--- START ---
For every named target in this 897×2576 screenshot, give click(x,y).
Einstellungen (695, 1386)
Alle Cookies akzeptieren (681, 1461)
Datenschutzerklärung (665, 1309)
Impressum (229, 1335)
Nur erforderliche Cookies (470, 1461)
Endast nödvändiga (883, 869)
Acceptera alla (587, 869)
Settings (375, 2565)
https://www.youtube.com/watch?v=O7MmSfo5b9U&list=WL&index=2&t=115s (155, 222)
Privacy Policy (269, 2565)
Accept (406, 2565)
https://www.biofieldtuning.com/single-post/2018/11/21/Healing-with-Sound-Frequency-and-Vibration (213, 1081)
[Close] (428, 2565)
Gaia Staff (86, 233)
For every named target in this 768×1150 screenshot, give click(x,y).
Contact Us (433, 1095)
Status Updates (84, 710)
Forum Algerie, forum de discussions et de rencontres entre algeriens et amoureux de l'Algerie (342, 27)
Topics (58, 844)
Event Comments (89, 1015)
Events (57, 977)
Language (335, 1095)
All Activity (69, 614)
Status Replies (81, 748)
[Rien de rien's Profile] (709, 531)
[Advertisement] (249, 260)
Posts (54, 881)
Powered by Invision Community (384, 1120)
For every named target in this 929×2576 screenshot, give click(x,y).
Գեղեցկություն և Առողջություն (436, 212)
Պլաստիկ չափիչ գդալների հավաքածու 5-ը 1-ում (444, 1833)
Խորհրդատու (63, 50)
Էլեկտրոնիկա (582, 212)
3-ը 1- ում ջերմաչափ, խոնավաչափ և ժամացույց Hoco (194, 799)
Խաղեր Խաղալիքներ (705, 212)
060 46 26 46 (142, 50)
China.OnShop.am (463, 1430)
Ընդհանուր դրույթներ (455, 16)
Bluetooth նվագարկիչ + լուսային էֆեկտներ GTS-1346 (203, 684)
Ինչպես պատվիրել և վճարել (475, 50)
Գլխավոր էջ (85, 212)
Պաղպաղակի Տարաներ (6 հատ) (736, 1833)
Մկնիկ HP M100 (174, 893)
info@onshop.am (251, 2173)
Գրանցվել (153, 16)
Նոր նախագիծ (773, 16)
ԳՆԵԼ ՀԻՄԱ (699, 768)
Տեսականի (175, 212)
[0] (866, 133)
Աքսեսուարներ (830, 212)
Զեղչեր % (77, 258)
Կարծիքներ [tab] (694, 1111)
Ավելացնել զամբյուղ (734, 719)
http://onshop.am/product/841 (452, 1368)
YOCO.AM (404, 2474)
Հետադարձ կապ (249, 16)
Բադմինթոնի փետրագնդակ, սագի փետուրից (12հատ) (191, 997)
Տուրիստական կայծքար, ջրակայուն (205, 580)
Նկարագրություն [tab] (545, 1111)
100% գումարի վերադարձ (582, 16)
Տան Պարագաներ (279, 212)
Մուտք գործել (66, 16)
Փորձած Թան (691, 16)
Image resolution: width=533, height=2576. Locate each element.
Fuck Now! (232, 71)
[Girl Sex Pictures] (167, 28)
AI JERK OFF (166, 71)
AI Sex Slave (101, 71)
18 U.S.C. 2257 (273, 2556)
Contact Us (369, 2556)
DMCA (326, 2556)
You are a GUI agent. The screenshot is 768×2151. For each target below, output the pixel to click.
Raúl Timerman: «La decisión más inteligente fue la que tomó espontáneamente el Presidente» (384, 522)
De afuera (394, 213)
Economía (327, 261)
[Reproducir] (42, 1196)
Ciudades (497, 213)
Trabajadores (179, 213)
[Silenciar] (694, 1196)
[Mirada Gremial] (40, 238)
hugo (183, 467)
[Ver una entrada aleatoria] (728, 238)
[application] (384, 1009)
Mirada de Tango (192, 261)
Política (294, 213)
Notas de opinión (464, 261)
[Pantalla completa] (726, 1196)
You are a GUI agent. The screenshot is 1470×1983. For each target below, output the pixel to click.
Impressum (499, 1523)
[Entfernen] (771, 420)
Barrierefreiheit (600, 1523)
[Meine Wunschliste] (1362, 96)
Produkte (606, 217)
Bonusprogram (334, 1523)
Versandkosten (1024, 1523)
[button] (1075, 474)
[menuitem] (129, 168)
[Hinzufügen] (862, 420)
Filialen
--- END ---
Task objective - The response is the exact set of lines from the one holding "Notas de opinión (464, 261)" through the last line of the material.

Output for this exercise -
Notas de opinión (464, 261)
[Pantalla completa] (726, 1196)
You are a GUI agent. The screenshot is 1470×1983. For each target below, output the pixel to click.
Impressum (499, 1523)
[Entfernen] (771, 420)
Barrierefreiheit (600, 1523)
[Meine Wunschliste] (1362, 96)
Produkte (606, 217)
Bonusprogram (334, 1523)
Versandkosten (1024, 1523)
[button] (1075, 474)
[menuitem] (129, 168)
[Hinzufügen] (862, 420)
Filialen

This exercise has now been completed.